# Information supplied:

┌──

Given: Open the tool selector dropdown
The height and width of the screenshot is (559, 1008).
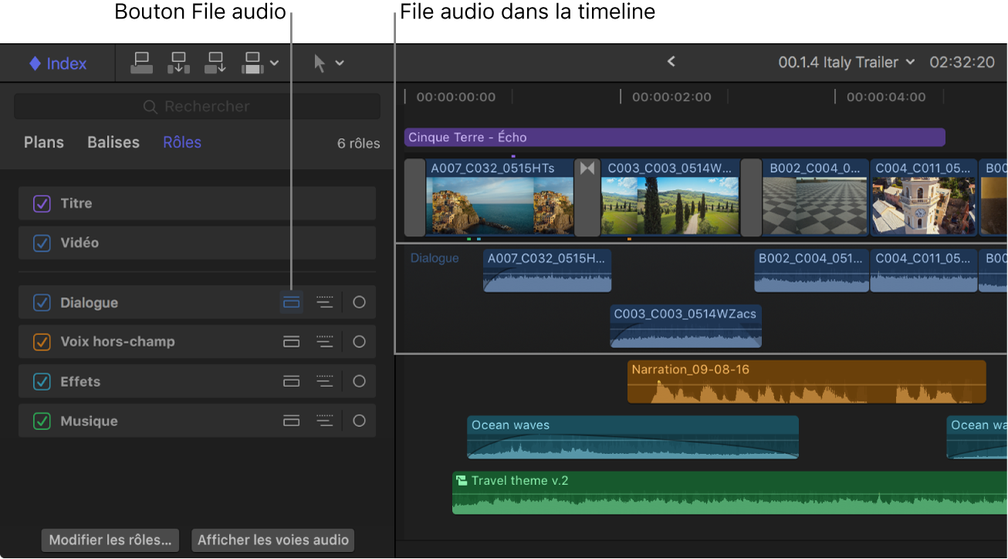Looking at the screenshot, I should pyautogui.click(x=340, y=63).
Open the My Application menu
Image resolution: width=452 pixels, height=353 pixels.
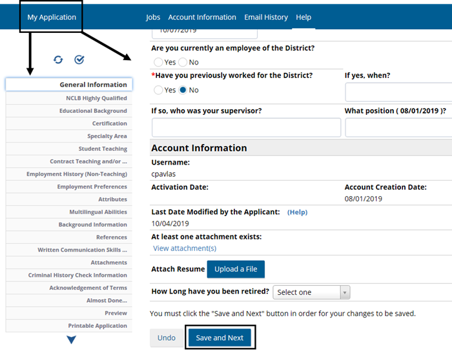[52, 17]
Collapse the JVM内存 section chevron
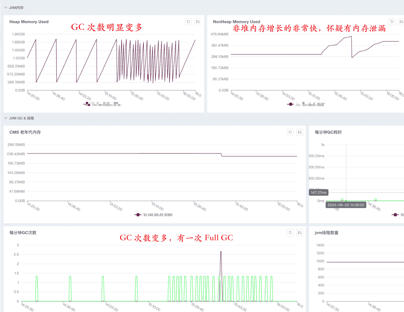 [5, 8]
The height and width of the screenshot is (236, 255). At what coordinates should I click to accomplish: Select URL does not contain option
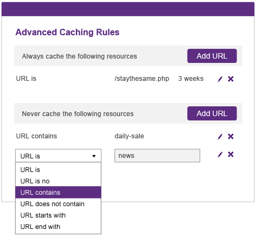pyautogui.click(x=58, y=204)
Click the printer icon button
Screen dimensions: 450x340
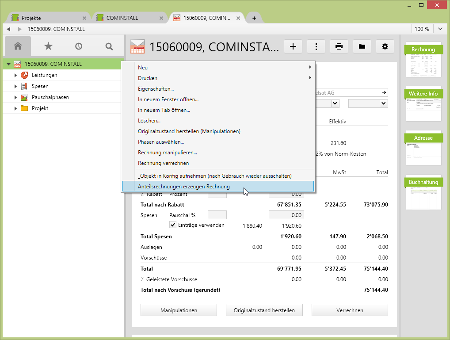click(x=339, y=46)
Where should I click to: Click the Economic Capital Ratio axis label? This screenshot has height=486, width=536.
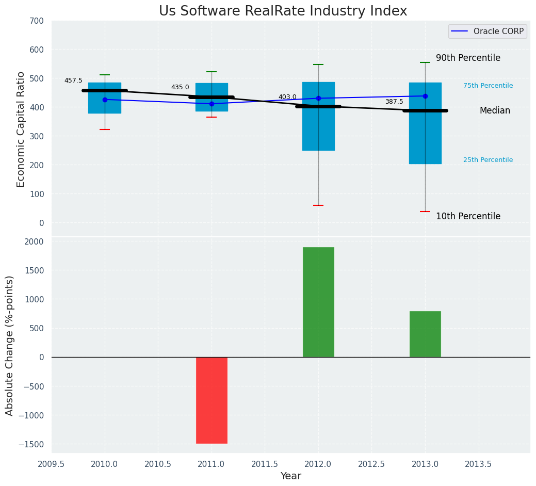pyautogui.click(x=21, y=129)
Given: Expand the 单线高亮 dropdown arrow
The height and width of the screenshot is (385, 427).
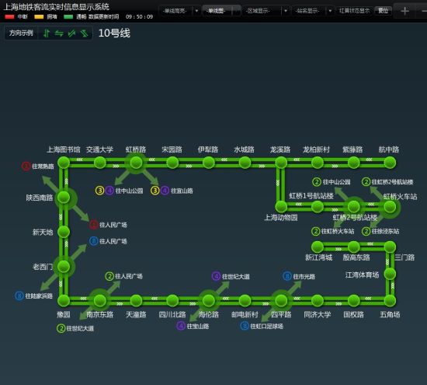Looking at the screenshot, I should point(196,11).
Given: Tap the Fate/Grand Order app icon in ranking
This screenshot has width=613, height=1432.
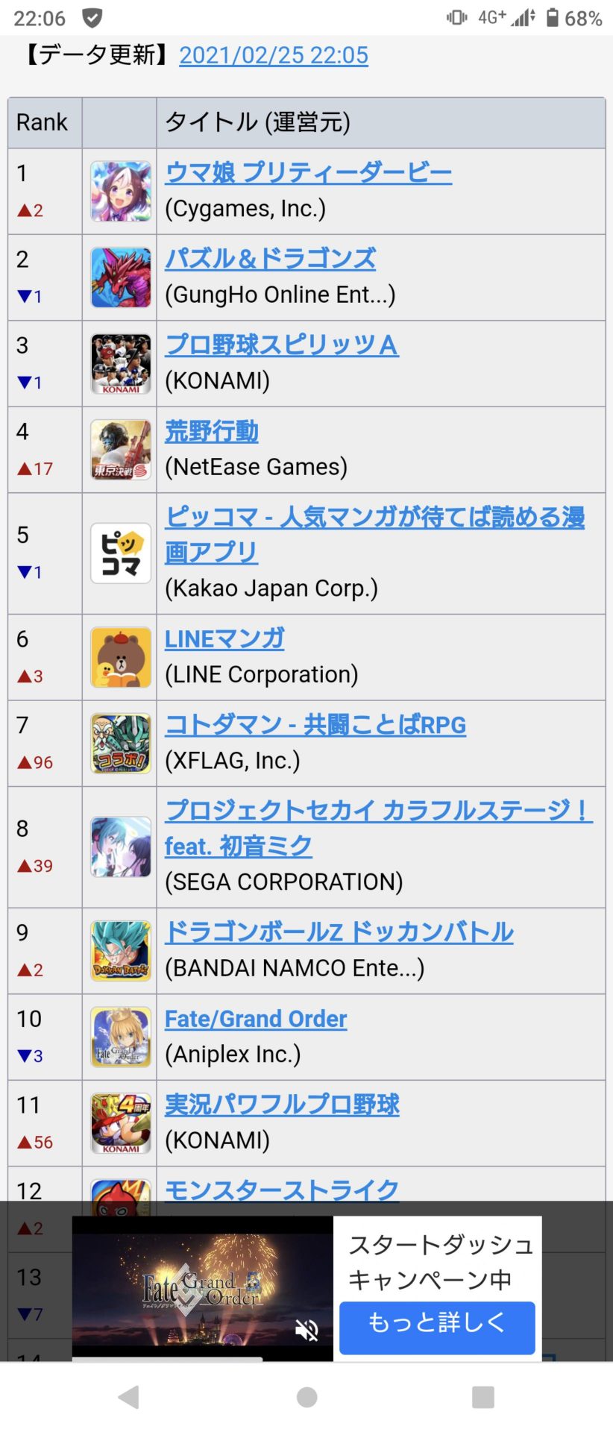Looking at the screenshot, I should (121, 1037).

└──

# Requirement:
Could you print the listing above word for word, without its pictures?

# Response to the task:
Given: Open the tool selector dropdown
The height and width of the screenshot is (559, 1008).
Looking at the screenshot, I should pyautogui.click(x=340, y=63).
Open the My Application menu
Image resolution: width=452 pixels, height=353 pixels.
[52, 17]
Collapse the JVM内存 section chevron
 [5, 8]
The height and width of the screenshot is (236, 255). At what coordinates should I click to accomplish: Select URL does not contain option
pyautogui.click(x=58, y=204)
Click the printer icon button
Screen dimensions: 450x340
click(x=339, y=46)
Where should I click to: Click the Economic Capital Ratio axis label? This screenshot has height=486, width=536.
pyautogui.click(x=21, y=129)
Given: Expand the 单线高亮 dropdown arrow
The height and width of the screenshot is (385, 427).
Looking at the screenshot, I should point(196,11).
Given: Tap the Fate/Grand Order app icon in ranking
This screenshot has width=613, height=1432.
Looking at the screenshot, I should (121, 1037).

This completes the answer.